Деревенский миллион (Пресняков) - страница 61

Шагал со старшим братом я за сохою вслед.


Я многое смотрю – ведь жизнь ещё длинна.

И ждёт меня, наверное, дорога не одна:

Но только, где б я ни был и что б ни делал я, –

Ты в памяти и сердце, родная сторона.


– Ой, чем-то родным повеяло от этих слов. Родное, детское и дорогое. Это твои стихи, что ли? – спросили Рашида.

– Не-е-ет! Это Тукай, – ответил им Рашид

– Кто-кто?

– Тукай Габдулла, был в начале прошлого века такой татарский поэт. И это его стихи.

– Рашид, ну, ещё чего-нибудь… – попросили его окружающие.

– А если так, дайте-ка гитару друзья, – попросил он.

Ему принесли из дома инструмент. Он вынул из футляра гитару, несколько раз длинными твёрдыми пальцами извлёк звук из натянутых струн.

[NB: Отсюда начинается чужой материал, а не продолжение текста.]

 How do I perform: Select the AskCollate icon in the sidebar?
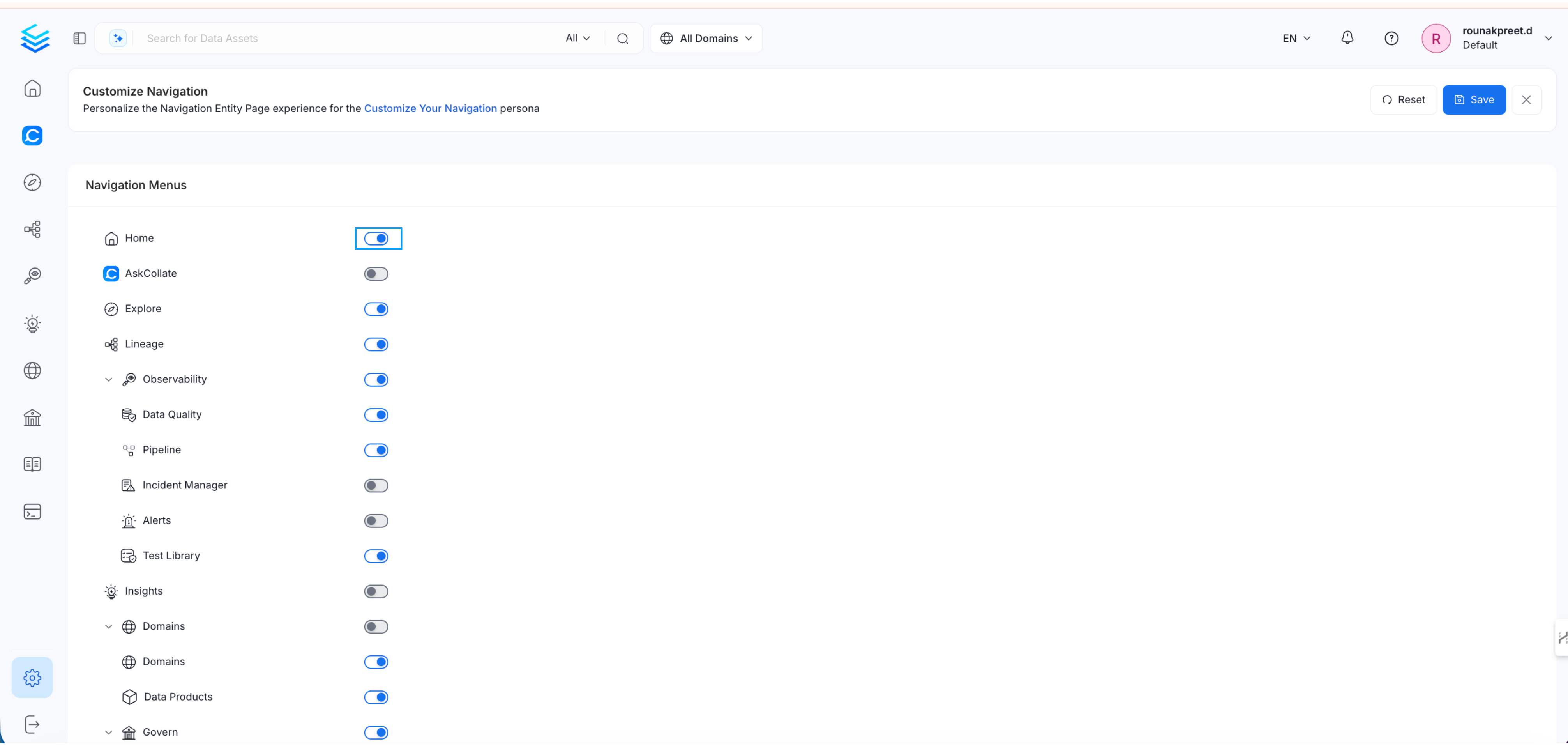click(x=32, y=135)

В центре оказался этот темно-рыжий татарин Рашид, высокий, красивый парень, длинные вьющиеся волосы перехвачены кожаным ремешком, какие в старину носили ремесленники. Скуластое вытянутое лицо его украшало окружающие пространство.

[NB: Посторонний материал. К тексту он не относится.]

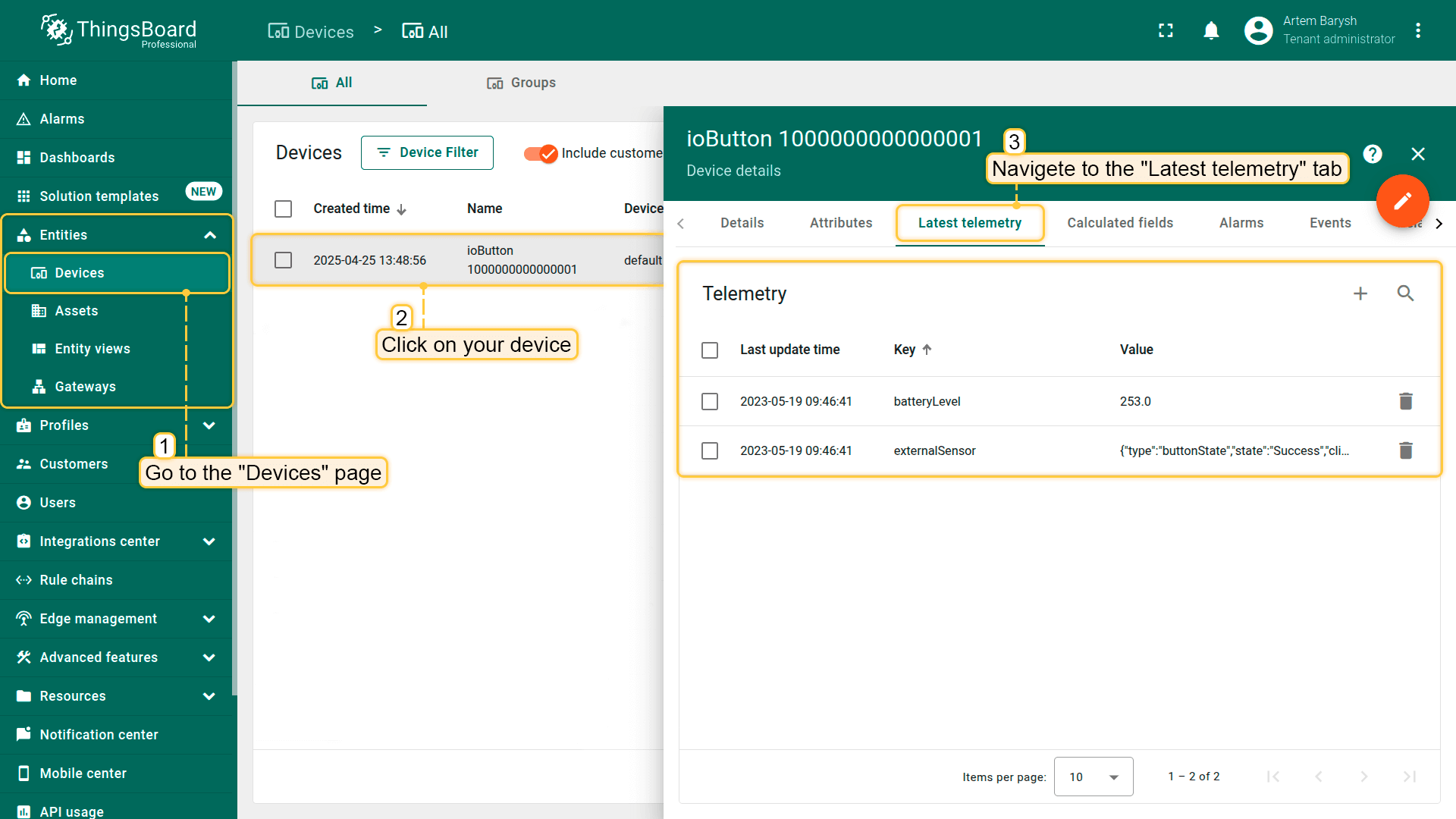1456x819 pixels.
Task: Open the Groups tab
Action: (x=521, y=83)
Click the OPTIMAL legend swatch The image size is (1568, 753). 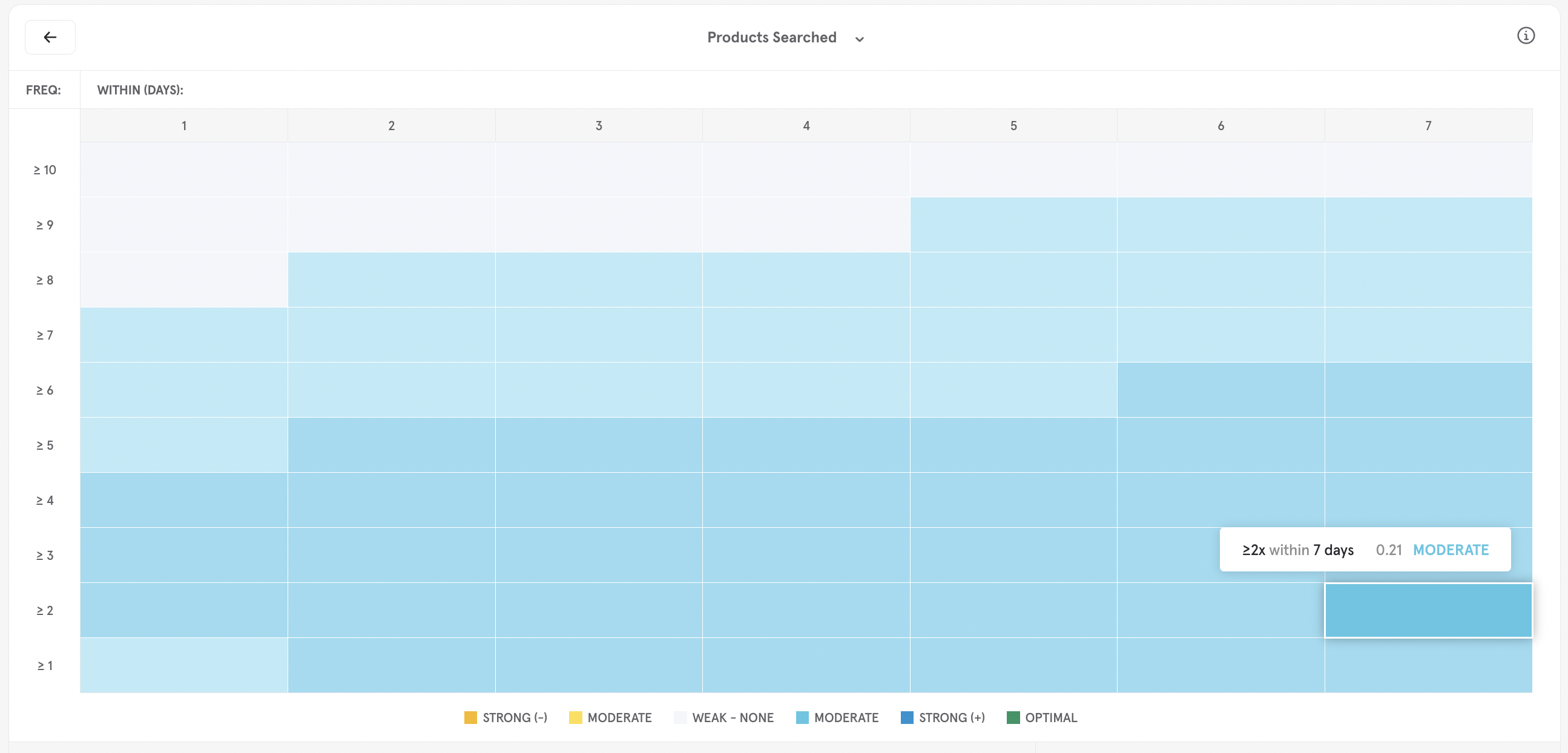click(1013, 717)
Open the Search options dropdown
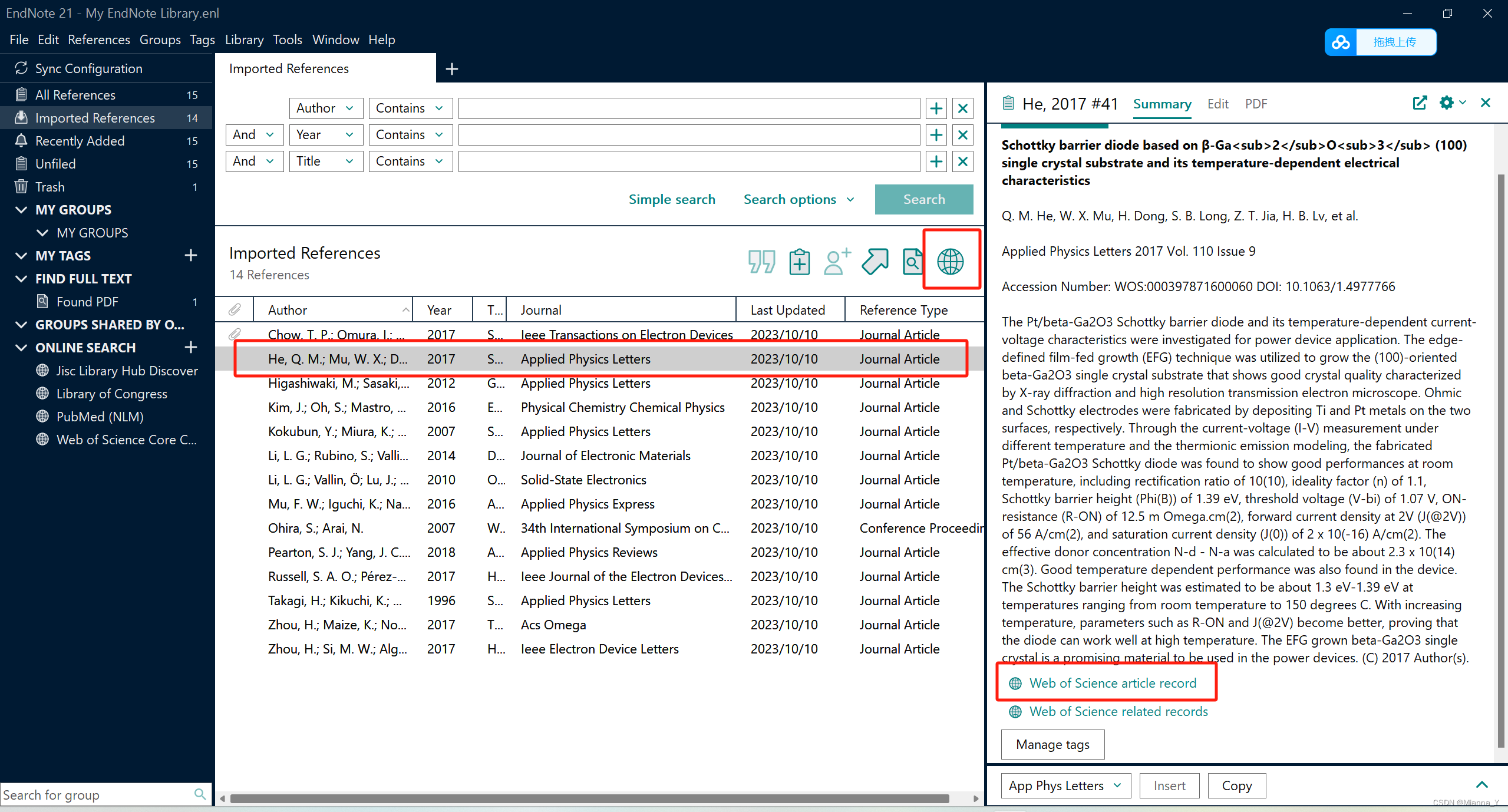 click(x=798, y=199)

– Рашид, ну,… спой что-нибудь, – попросили его.

Перебрав струны, он начал наигрывать вступление.

Его звонкий голос зазвенел не естественно после стихотворения.

И слёзы радости прольются

И жизнь прекрасная настанет.


И для нас сады и расцветут

В полях пшеница заколосится

И тогда соловьи весну нам принесут

Они нам будут петь и о любви.


И для нас зажурчит родник

Побегут хрустальными струями

И там дева с пшеничными бровями

Она ждёт меня.


И для нас наступит праздник Пасхи

За столом друзья соберутся

И такая жизнь настанет для двоих

Вино по чарочкам разольётся.


И для нас наступит весна

И для меня Сура вся разольётся

И моё сердце сильненько забьётся

С ощущением любви.


И слёзы радости прольются

И такая жизнь ждёт да меня.


– Рашид, это что! Знакомое?! … Что это, плагиат?

– Ты о чём дружище говоришь? Народная, народный фольклор.

– Мне понравился, – сказала сельчанка.

– Хорошо, а вот это как вам? – спросил Рашид и при этом его голос удивительно приятно огрубел, бархатисто разнеслось вокруг стола и даже вдоль улицы. Он положил гитару в футляр.


Ни сна, ни отдыха

Измученной душе

Мне ночь не шлёт отрады и забвенья.

Всё прошлое я вновь переживаю,


Один, в тиши ночей:

И Божья знаменья угрозу,

И бранной славы пир весёлый,

Мою победу над врагом,


И бранной славы горестный конец,

Погром и рану, и мой плен,

И гибель всех моих полков,

Честно за родину головы сложивших.


Погибло всё: и честь моя, и слава.

Позором стал я земли родной.

Плен, постыдный плен,

Вот удел отныне мой,

Да мысль, что всё винит меня!


Рашид стоял, положив ладонь на край стола, а все сидящие заворожёно смотрели на этого тёмно-рыжего певца-баяна. Никто не ожидал такого после предыдущей весёлой песни. Такое. А он продолжал громогласно произносить слова.